### [To do]
Start to finish, write out the entries exactly, leaving the pictures aside.

### [Task input]
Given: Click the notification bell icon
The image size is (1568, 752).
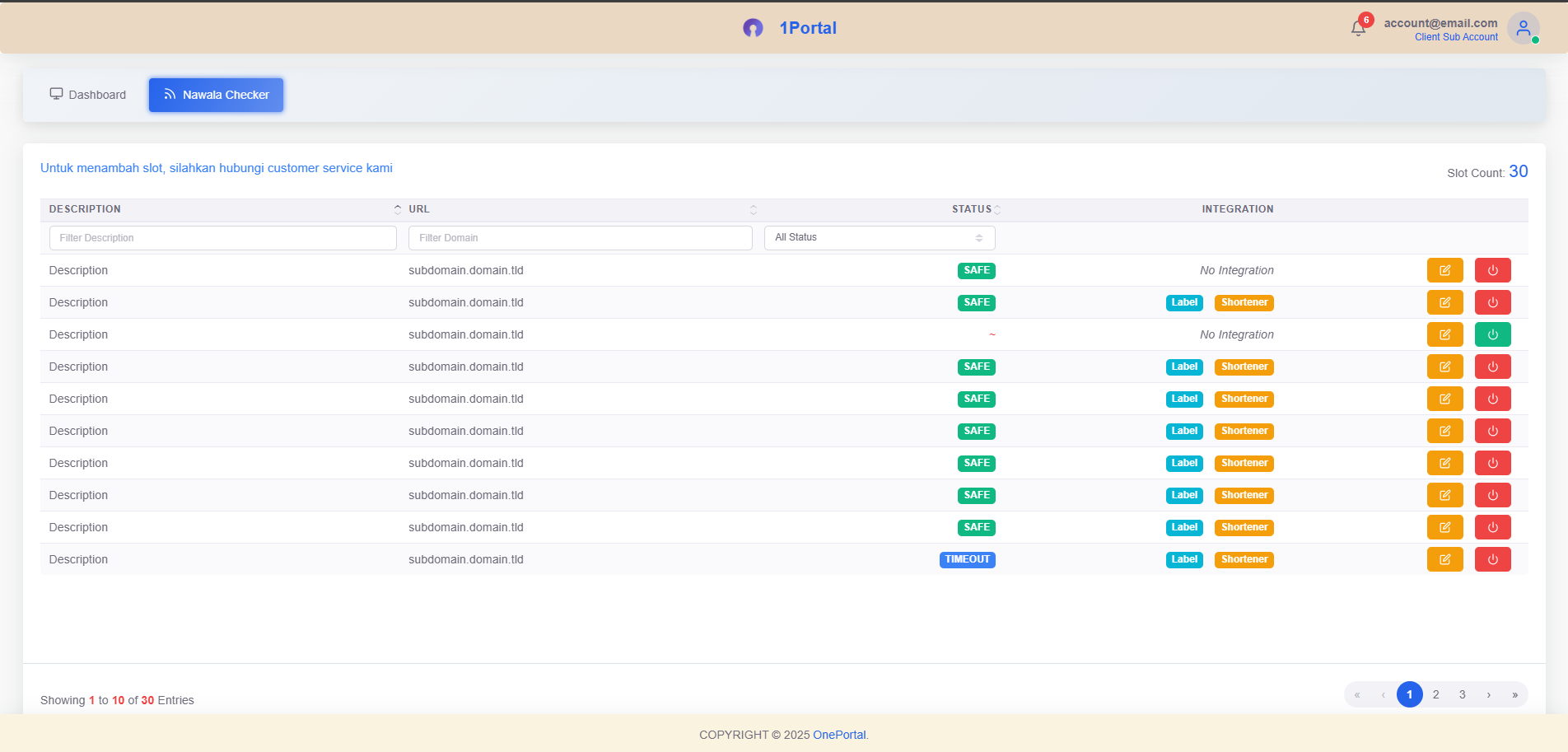Looking at the screenshot, I should (x=1358, y=27).
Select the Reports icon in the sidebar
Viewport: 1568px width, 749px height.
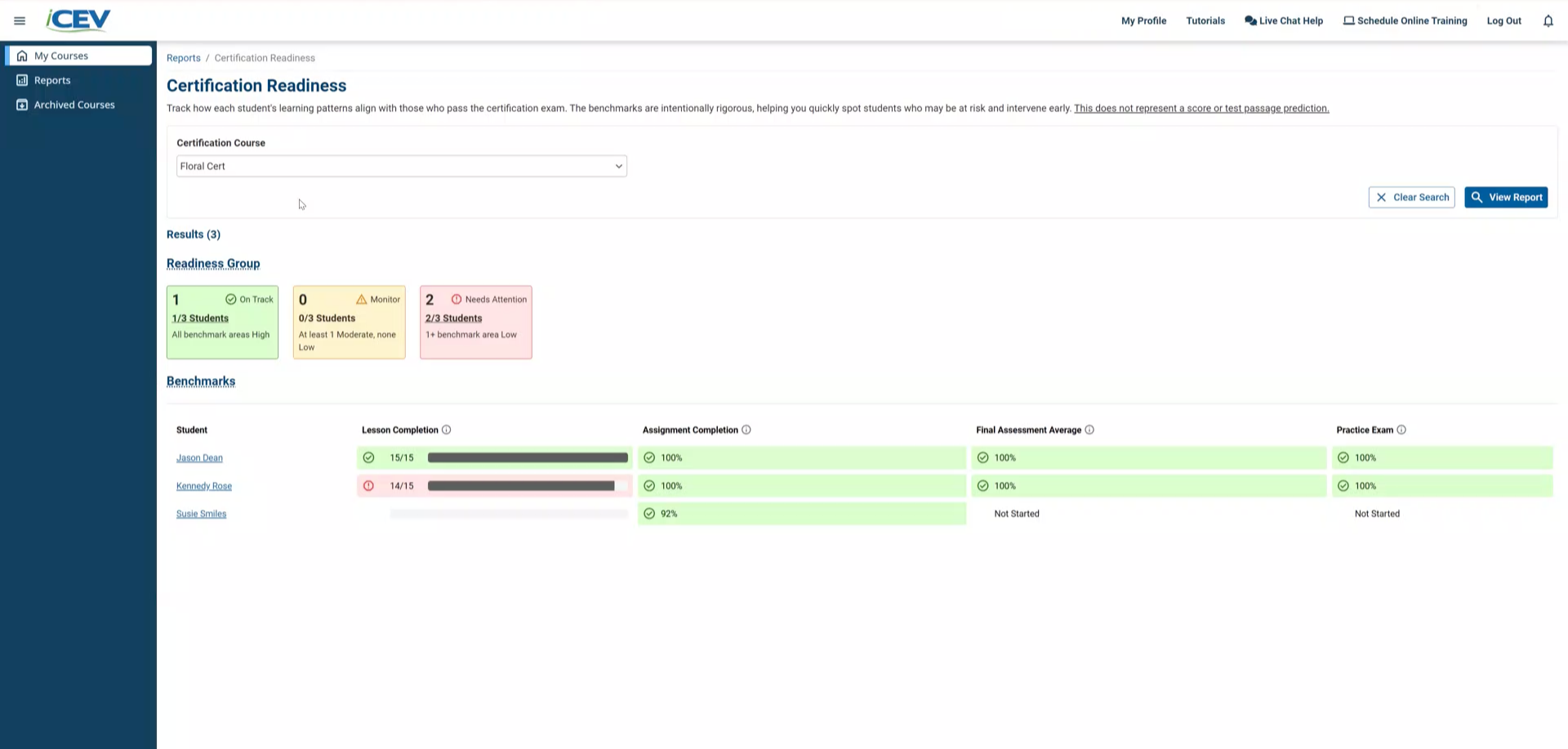pyautogui.click(x=20, y=79)
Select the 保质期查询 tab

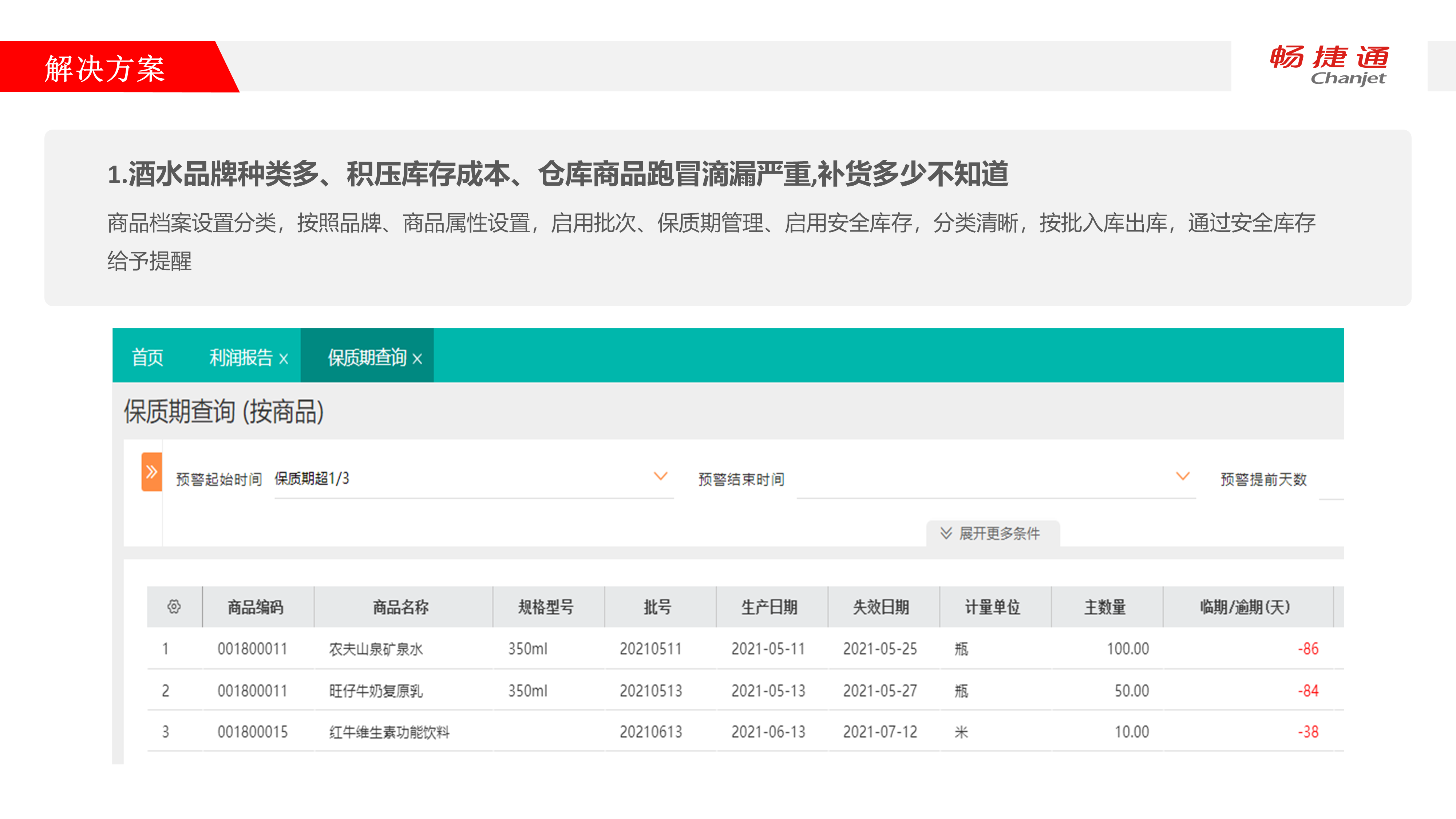tap(367, 357)
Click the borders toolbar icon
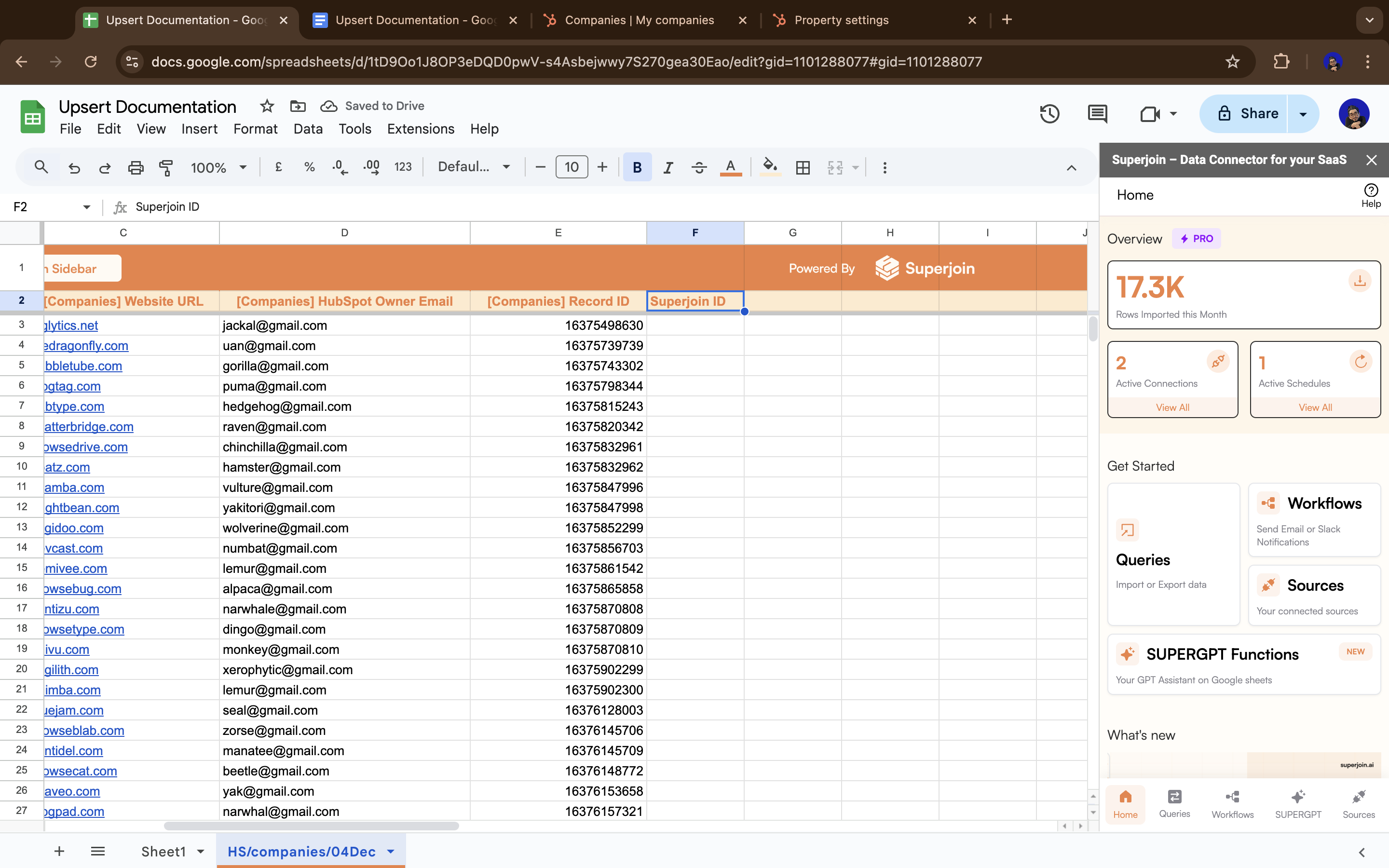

### [Task result]
Given: Click the notification bell icon
The image size is (1568, 752).
Looking at the screenshot, I should (x=1358, y=27).
Select the Reports icon in the sidebar
Viewport: 1568px width, 749px height.
pyautogui.click(x=20, y=79)
Select the 保质期查询 tab

tap(367, 357)
Click the borders toolbar icon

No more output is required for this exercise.